Once an attacker can execute JavaScript in the victim's browser, the possibilities are broad. They can steal session cookies (if they are not protected with HttpOnly) and hijack the user's session, capture keystrokes to steal credentials, modify the page content to perform convincing phishing, or perform actions on behalf of the victim using their permissions.

In administrative applications, an XSS aimed at an administrator can escalate to a full system compromise. XSS can also be used to spread web worms that replicate from user to user, as happened in historical incidents on social networks. The impact therefore ranges from the theft of individual data to the mass compromise of a platform.

How to Mitigate It

The primary defense is contextual output encoding. Before inserting any untrusted data into a page, it must be encoded according to the context where it is placed: HTML, HTML attribute, JavaScript, URL, or CSS. Encoding converts dangerous characters into their harmless equivalents, so the browser displays them as text instead of executing them. Modern frameworks like React or Angular encode by default, which greatly reduces the risk, but you must be especially careful with APIs like dangerouslySetInnerHTML.

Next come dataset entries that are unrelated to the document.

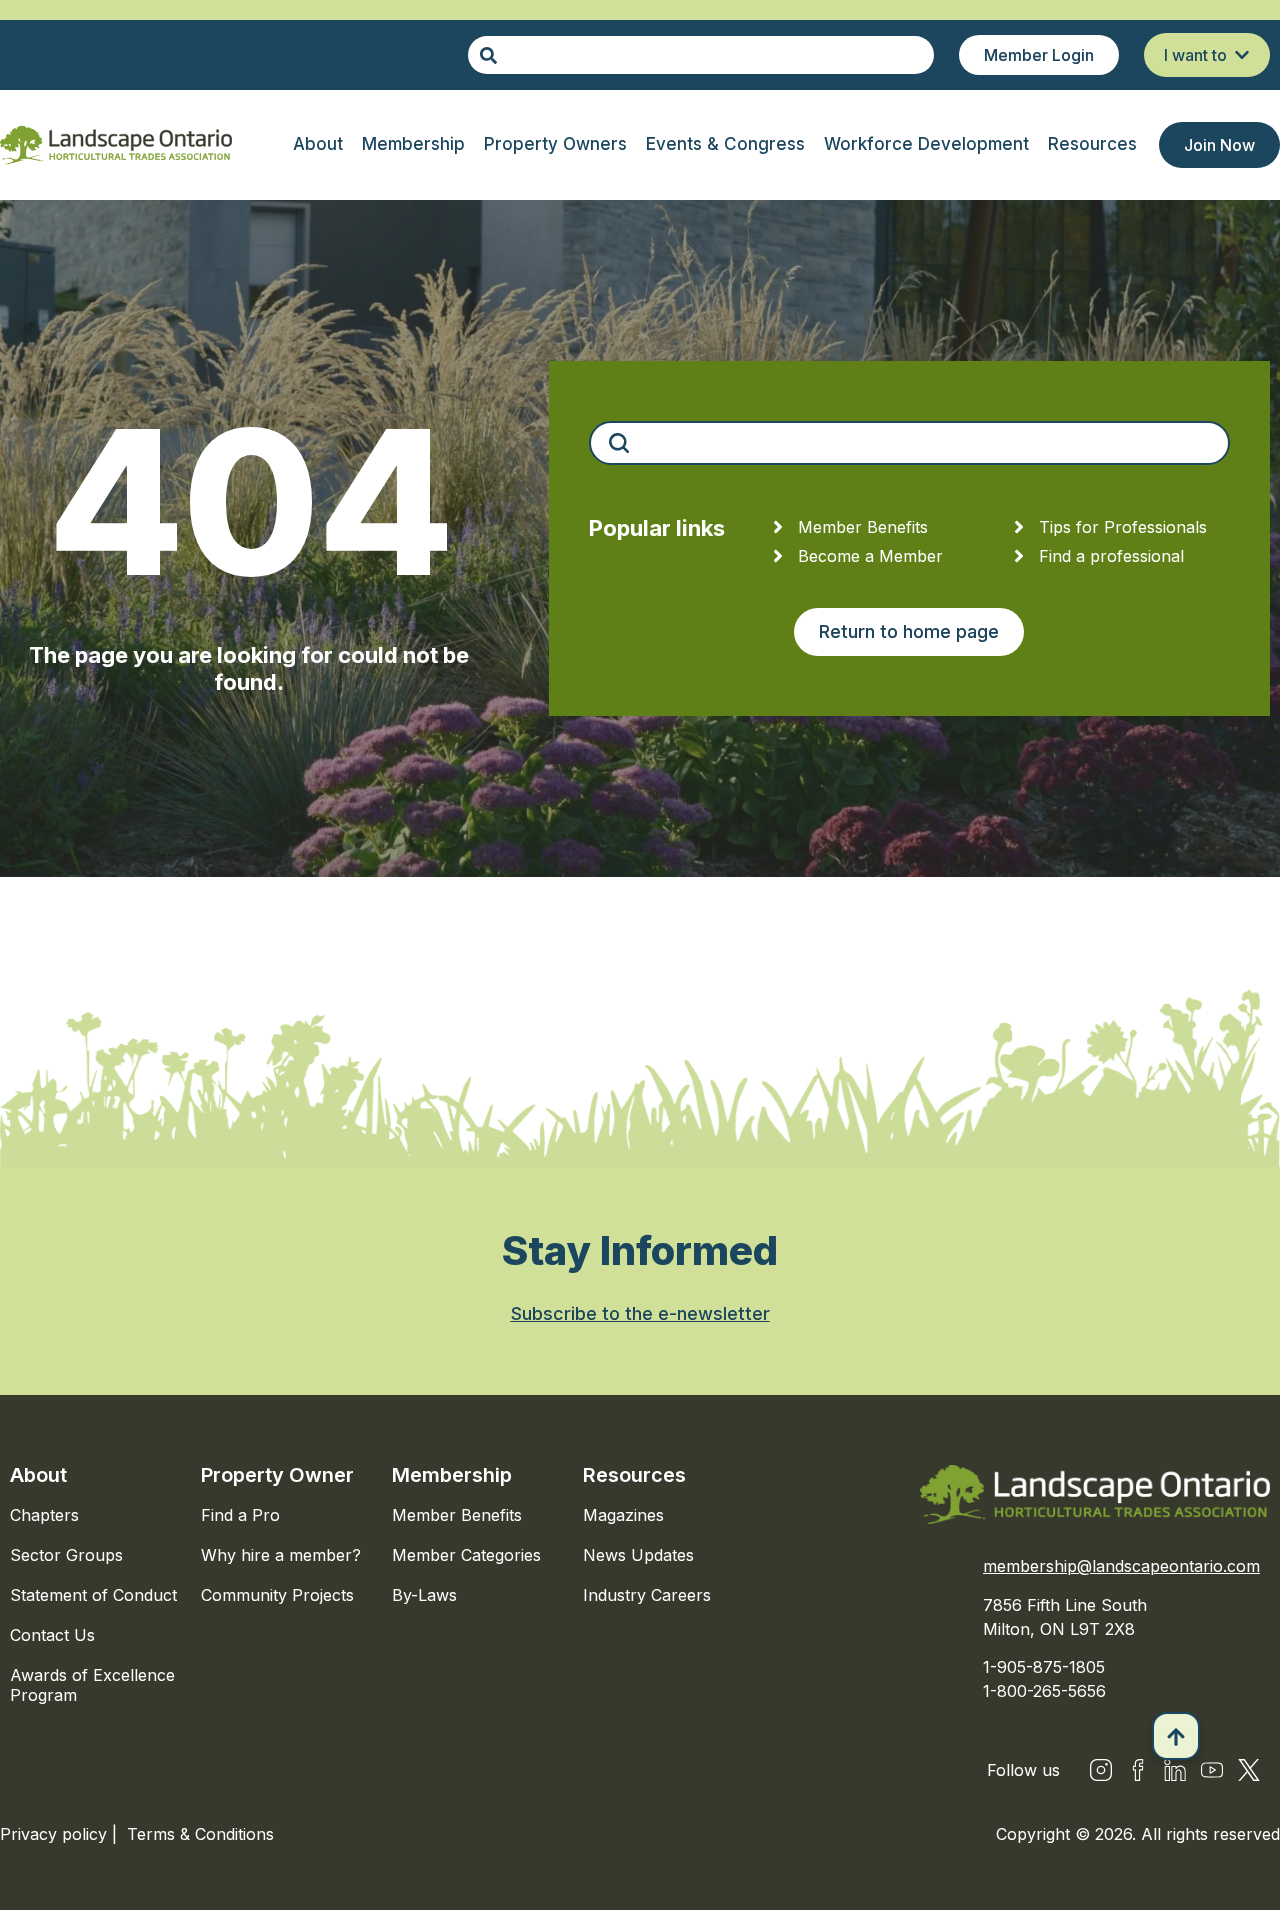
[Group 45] (1249, 1770)
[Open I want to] (1242, 55)
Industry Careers (647, 1595)
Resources (634, 1475)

As a second layer, the Content Security Policy (CSP) is an HTTP header that tells the browser which origins it may load and execute scripts from, blocking the execution of injected inline code. A well-configured CSP can neutralize many XSS attacks even when an encoding flaw exists. Complement this with the HttpOnly attribute on session cookies so they are not accessible from JavaScript, validate input on the server side, and use Burp Suite or OWASP ZAP to detect reflected points during testing. The combination of output encoding plus CSP is the standard defense against XSS.